| Work instructions |
Which lines in the records below contain the word "Combine"? Copy each one.

| Task inputs |
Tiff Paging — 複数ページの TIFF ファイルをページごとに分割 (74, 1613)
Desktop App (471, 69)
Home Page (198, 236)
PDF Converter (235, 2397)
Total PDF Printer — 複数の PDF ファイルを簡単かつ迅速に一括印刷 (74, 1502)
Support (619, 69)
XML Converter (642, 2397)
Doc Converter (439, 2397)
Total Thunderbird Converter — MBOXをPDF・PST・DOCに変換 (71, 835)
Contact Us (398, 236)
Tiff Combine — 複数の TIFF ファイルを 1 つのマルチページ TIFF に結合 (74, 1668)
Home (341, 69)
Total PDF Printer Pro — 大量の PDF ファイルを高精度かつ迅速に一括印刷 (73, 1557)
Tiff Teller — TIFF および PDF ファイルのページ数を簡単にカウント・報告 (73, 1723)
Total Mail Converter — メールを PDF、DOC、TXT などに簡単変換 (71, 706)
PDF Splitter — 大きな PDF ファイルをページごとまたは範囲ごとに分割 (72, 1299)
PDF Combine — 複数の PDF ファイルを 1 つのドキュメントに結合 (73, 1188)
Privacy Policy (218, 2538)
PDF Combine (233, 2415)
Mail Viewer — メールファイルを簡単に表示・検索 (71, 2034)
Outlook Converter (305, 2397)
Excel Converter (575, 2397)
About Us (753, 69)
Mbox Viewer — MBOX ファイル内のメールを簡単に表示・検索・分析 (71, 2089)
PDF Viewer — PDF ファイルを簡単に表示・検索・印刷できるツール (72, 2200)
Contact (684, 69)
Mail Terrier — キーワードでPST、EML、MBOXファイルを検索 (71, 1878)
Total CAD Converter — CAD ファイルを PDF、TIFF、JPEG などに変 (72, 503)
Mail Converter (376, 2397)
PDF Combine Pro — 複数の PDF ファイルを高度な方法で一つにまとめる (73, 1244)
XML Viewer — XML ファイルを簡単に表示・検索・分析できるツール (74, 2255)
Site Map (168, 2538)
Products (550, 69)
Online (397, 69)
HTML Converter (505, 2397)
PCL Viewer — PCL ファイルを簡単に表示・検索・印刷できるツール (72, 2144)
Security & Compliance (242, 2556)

--

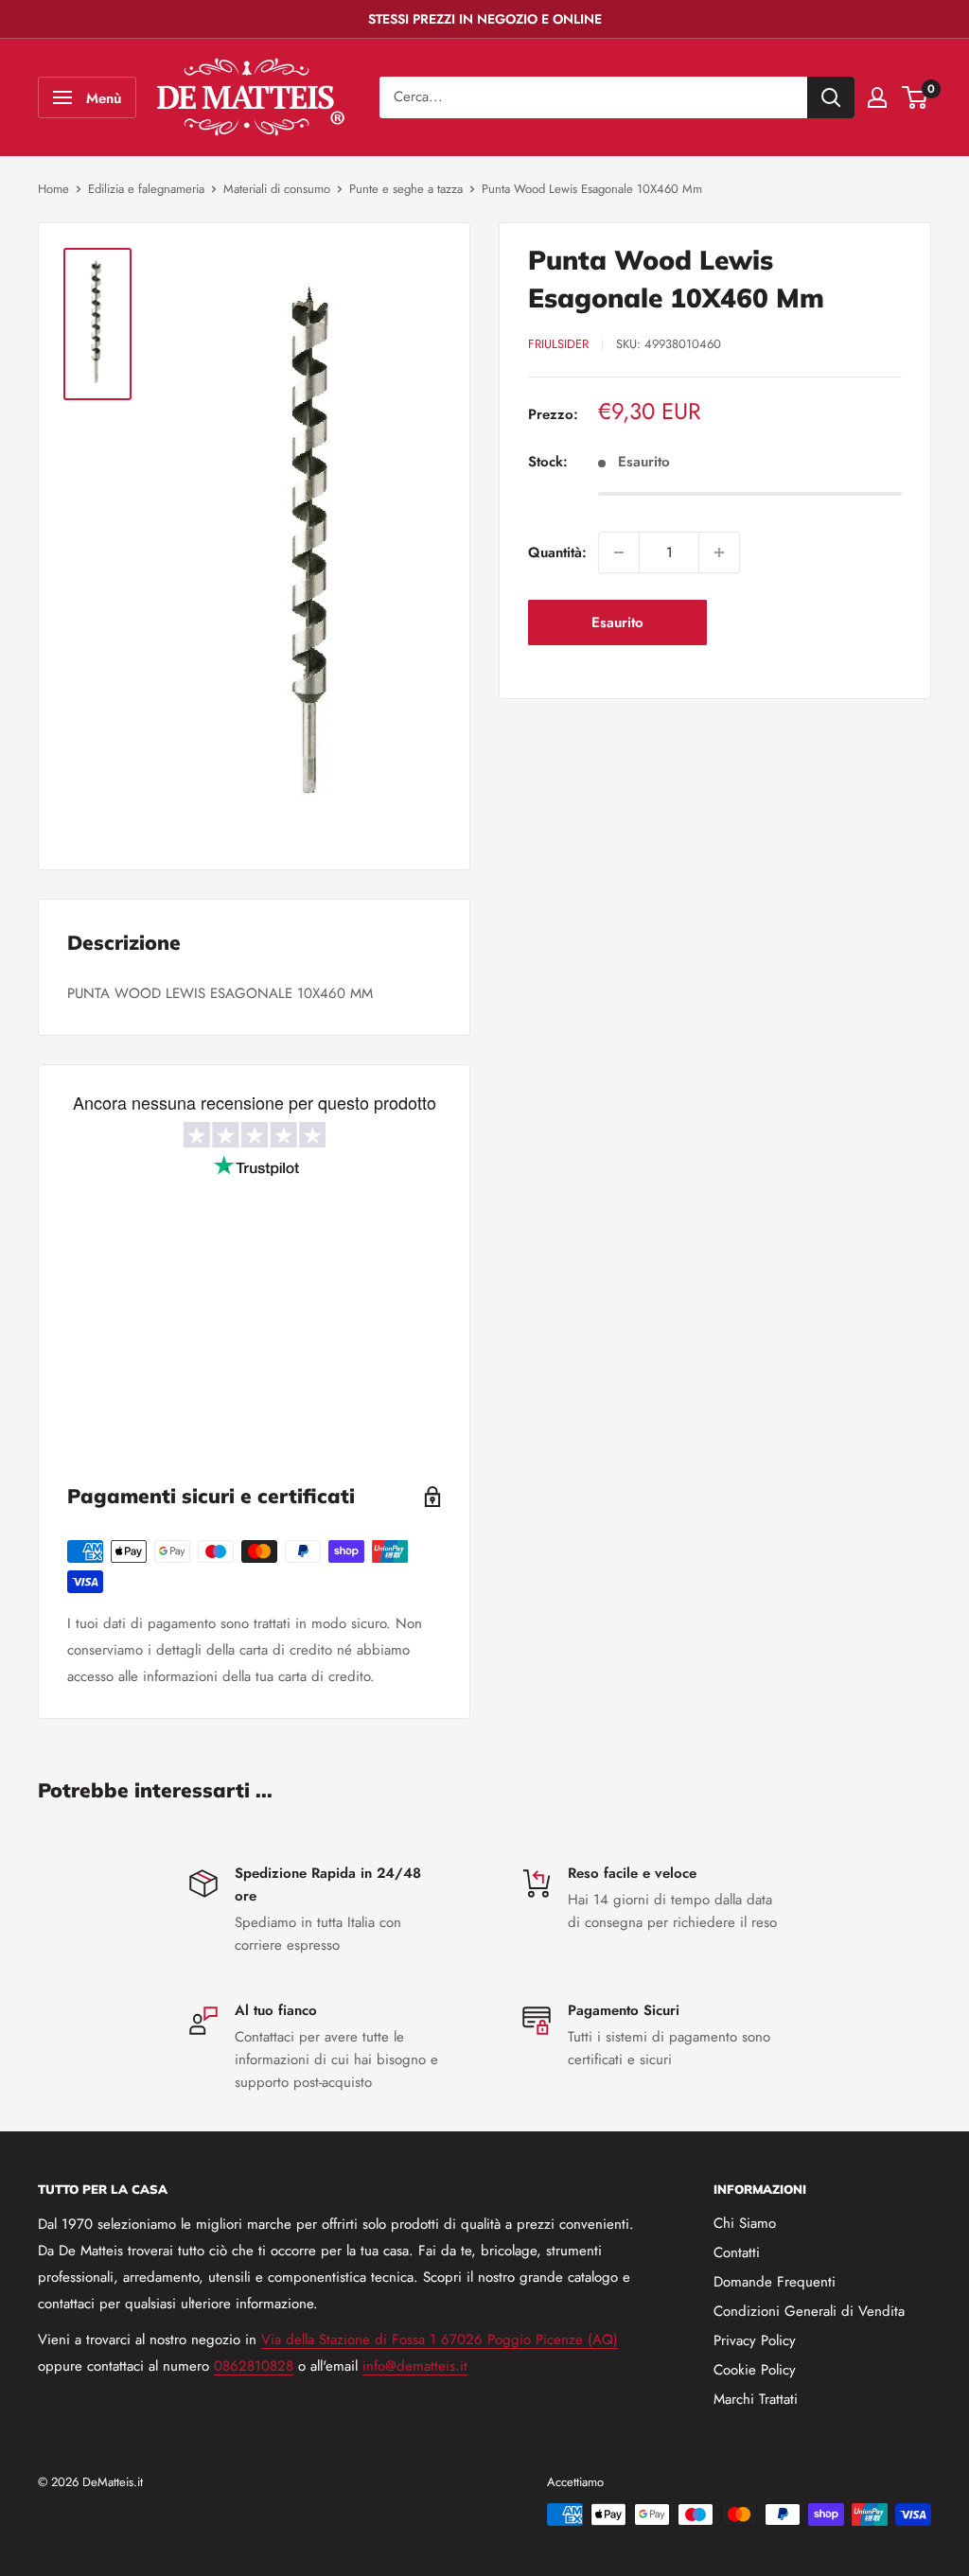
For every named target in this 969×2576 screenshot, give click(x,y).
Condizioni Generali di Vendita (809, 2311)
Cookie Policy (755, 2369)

| Reply to the exercise |
Tiff Combine — 複数の TIFF ファイルを 1 つのマルチページ TIFF に結合 (74, 1668)
PDF Combine — 複数の PDF ファイルを 1 つのドキュメントに結合 (73, 1188)
PDF Combine (233, 2415)
PDF Combine Pro — 複数の PDF ファイルを高度な方法で一つにまとめる (73, 1244)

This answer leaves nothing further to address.